Directive: Rewrite the material below, swapping "computer-use agent" for "desktop assistant" wherever it occurs and leaving everything else unchanged.

[Extracted data entries]
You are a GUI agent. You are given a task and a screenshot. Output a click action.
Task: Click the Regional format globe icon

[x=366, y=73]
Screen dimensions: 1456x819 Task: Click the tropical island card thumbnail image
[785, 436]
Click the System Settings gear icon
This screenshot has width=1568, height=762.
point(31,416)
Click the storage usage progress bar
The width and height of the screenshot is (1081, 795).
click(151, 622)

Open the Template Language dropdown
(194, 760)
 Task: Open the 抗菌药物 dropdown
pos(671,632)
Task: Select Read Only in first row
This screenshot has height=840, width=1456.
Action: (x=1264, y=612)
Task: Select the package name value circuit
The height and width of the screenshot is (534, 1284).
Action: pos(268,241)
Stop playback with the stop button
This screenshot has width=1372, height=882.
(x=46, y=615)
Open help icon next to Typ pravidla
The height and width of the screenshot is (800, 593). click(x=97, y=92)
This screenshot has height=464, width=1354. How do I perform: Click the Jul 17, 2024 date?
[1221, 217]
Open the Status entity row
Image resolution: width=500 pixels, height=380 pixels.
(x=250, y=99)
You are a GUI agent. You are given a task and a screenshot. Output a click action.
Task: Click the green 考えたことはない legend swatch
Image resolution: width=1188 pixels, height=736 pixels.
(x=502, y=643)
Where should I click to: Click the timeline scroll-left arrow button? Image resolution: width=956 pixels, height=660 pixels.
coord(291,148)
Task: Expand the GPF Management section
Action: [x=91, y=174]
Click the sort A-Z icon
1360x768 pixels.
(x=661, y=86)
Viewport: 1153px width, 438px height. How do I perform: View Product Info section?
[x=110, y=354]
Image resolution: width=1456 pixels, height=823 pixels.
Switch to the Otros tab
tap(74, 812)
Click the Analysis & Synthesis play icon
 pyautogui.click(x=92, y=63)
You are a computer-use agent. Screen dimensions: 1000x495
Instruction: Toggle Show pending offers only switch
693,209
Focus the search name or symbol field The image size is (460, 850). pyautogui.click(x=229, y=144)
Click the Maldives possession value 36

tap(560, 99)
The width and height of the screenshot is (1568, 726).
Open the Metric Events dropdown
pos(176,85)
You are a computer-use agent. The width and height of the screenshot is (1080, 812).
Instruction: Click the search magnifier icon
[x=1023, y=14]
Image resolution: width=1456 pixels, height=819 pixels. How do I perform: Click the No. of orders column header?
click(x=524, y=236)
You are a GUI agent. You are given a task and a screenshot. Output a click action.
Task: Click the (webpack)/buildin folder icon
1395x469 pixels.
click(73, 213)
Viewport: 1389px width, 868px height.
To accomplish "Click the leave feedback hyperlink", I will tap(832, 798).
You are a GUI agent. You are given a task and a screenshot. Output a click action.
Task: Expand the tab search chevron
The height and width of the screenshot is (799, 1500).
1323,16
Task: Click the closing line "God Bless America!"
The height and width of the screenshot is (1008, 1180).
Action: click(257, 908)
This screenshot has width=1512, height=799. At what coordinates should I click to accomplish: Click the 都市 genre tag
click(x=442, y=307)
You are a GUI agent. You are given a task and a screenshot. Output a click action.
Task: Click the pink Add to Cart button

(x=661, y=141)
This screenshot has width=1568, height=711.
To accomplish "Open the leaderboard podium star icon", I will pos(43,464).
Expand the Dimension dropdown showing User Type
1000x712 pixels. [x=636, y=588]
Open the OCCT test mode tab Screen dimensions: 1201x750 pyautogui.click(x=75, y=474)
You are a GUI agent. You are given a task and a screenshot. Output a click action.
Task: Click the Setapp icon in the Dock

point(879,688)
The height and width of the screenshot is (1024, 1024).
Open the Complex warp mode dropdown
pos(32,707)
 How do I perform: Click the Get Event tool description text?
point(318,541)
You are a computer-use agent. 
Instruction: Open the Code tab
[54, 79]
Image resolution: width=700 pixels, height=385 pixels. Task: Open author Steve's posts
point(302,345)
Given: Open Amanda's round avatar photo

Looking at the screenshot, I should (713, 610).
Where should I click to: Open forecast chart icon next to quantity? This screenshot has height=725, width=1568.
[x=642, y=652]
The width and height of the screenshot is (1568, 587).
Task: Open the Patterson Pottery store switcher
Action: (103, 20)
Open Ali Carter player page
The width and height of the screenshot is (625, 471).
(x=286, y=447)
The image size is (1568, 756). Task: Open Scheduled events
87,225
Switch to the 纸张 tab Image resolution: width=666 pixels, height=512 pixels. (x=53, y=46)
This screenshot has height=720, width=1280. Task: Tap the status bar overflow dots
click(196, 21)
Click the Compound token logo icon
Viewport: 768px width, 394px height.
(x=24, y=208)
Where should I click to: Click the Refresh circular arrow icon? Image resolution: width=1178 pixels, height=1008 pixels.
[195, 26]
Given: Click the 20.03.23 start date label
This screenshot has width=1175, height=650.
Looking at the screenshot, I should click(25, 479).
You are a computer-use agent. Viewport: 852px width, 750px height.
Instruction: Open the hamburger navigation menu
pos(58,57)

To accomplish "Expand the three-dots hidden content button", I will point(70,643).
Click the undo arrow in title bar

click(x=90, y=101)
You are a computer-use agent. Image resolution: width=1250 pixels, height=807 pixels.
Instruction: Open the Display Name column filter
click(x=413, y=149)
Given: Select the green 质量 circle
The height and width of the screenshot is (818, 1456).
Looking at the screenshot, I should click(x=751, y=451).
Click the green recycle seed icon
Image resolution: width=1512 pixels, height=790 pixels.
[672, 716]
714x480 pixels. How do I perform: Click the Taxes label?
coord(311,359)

Finished exercise:
You are a GUI agent. You are given a task and a screenshot. Output a click action.
Task: Click the Regional format globe icon

[x=366, y=73]
Screen dimensions: 1456x819 Task: Click the tropical island card thumbnail image
[785, 436]
Click the System Settings gear icon
This screenshot has width=1568, height=762.
point(31,416)
Click the storage usage progress bar
The width and height of the screenshot is (1081, 795).
click(151, 622)

Open the Template Language dropdown
(194, 760)
 Task: Open the 抗菌药物 dropdown
pos(671,632)
Task: Select Read Only in first row
This screenshot has height=840, width=1456.
Action: (x=1264, y=612)
Task: Select the package name value circuit
The height and width of the screenshot is (534, 1284).
Action: pos(268,241)
Stop playback with the stop button
This screenshot has width=1372, height=882.
(x=46, y=615)
Open help icon next to Typ pravidla
The height and width of the screenshot is (800, 593). click(x=97, y=92)
This screenshot has height=464, width=1354. How do I perform: Click the Jul 17, 2024 date?
[1221, 217]
Open the Status entity row
Image resolution: width=500 pixels, height=380 pixels.
(x=250, y=99)
You are a GUI agent. You are given a task and a screenshot. Output a click action.
Task: Click the green 考えたことはない legend swatch
Image resolution: width=1188 pixels, height=736 pixels.
(x=502, y=643)
Where should I click to: Click the timeline scroll-left arrow button? Image resolution: width=956 pixels, height=660 pixels.
coord(291,148)
Task: Expand the GPF Management section
Action: [x=91, y=174]
Click the sort A-Z icon
1360x768 pixels.
(x=661, y=86)
Viewport: 1153px width, 438px height. How do I perform: View Product Info section?
[x=110, y=354]
Image resolution: width=1456 pixels, height=823 pixels.
Switch to the Otros tab
tap(74, 812)
Click the Analysis & Synthesis play icon
 pyautogui.click(x=92, y=63)
You are a desktop assistant. Screen dimensions: 1000x495
Instruction: Toggle Show pending offers only switch
693,209
Focus the search name or symbol field The image size is (460, 850). pyautogui.click(x=229, y=144)
Click the Maldives possession value 36

tap(560, 99)
The width and height of the screenshot is (1568, 726).
Open the Metric Events dropdown
pos(176,85)
You are a desktop assistant. The width and height of the screenshot is (1080, 812).
Instruction: Click the search magnifier icon
[x=1023, y=14]
Image resolution: width=1456 pixels, height=819 pixels. How do I perform: Click the No. of orders column header?
click(x=524, y=236)
You are a GUI agent. You are given a task and a screenshot. Output a click action.
Task: Click the (webpack)/buildin folder icon
1395x469 pixels.
click(73, 213)
Viewport: 1389px width, 868px height.
To accomplish "Click the leave feedback hyperlink", I will tap(832, 798).
You are a GUI agent. You are given a task and a screenshot. Output a click action.
Task: Expand the tab search chevron
The height and width of the screenshot is (799, 1500).
1323,16
Task: Click the closing line "God Bless America!"
The height and width of the screenshot is (1008, 1180).
Action: click(257, 908)
This screenshot has width=1512, height=799. At what coordinates should I click to accomplish: Click the 都市 genre tag
click(x=442, y=307)
You are a GUI agent. You are given a task and a screenshot. Output a click action.
Task: Click the pink Add to Cart button

(x=661, y=141)
This screenshot has width=1568, height=711.
To accomplish "Open the leaderboard podium star icon", I will pos(43,464).
Expand the Dimension dropdown showing User Type
1000x712 pixels. [x=636, y=588]
Open the OCCT test mode tab Screen dimensions: 1201x750 pyautogui.click(x=75, y=474)
You are a GUI agent. You are given a task and a screenshot. Output a click action.
Task: Click the Setapp icon in the Dock

point(879,688)
The height and width of the screenshot is (1024, 1024).
Open the Complex warp mode dropdown
pos(32,707)
 How do I perform: Click the Get Event tool description text?
point(318,541)
You are a desktop assistant. 
Instruction: Open the Code tab
[54, 79]
Image resolution: width=700 pixels, height=385 pixels. Task: Open author Steve's posts
point(302,345)
Given: Open Amanda's round avatar photo

Looking at the screenshot, I should (713, 610).
Where should I click to: Open forecast chart icon next to quantity? This screenshot has height=725, width=1568.
[x=642, y=652]
The width and height of the screenshot is (1568, 587).
Task: Open the Patterson Pottery store switcher
Action: (103, 20)
Open Ali Carter player page
The width and height of the screenshot is (625, 471).
(x=286, y=447)
The image size is (1568, 756). Task: Open Scheduled events
87,225
Switch to the 纸张 tab Image resolution: width=666 pixels, height=512 pixels. (x=53, y=46)
This screenshot has height=720, width=1280. Task: Tap the status bar overflow dots
click(196, 21)
Click the Compound token logo icon
Viewport: 768px width, 394px height.
(x=24, y=208)
Where should I click to: Click the Refresh circular arrow icon? Image resolution: width=1178 pixels, height=1008 pixels.
[195, 26]
Given: Click the 20.03.23 start date label
This screenshot has width=1175, height=650.
Looking at the screenshot, I should click(25, 479).
You are a desktop assistant. Viewport: 852px width, 750px height.
Instruction: Open the hamburger navigation menu
pos(58,57)

To accomplish "Expand the three-dots hidden content button", I will point(70,643).
Click the undo arrow in title bar

click(x=90, y=101)
You are a desktop assistant. Image resolution: width=1250 pixels, height=807 pixels.
Instruction: Open the Display Name column filter
click(x=413, y=149)
Given: Select the green 质量 circle
The height and width of the screenshot is (818, 1456).
Looking at the screenshot, I should click(x=751, y=451).
Click the green recycle seed icon
Image resolution: width=1512 pixels, height=790 pixels.
[672, 716]
714x480 pixels. How do I perform: Click the Taxes label?
coord(311,359)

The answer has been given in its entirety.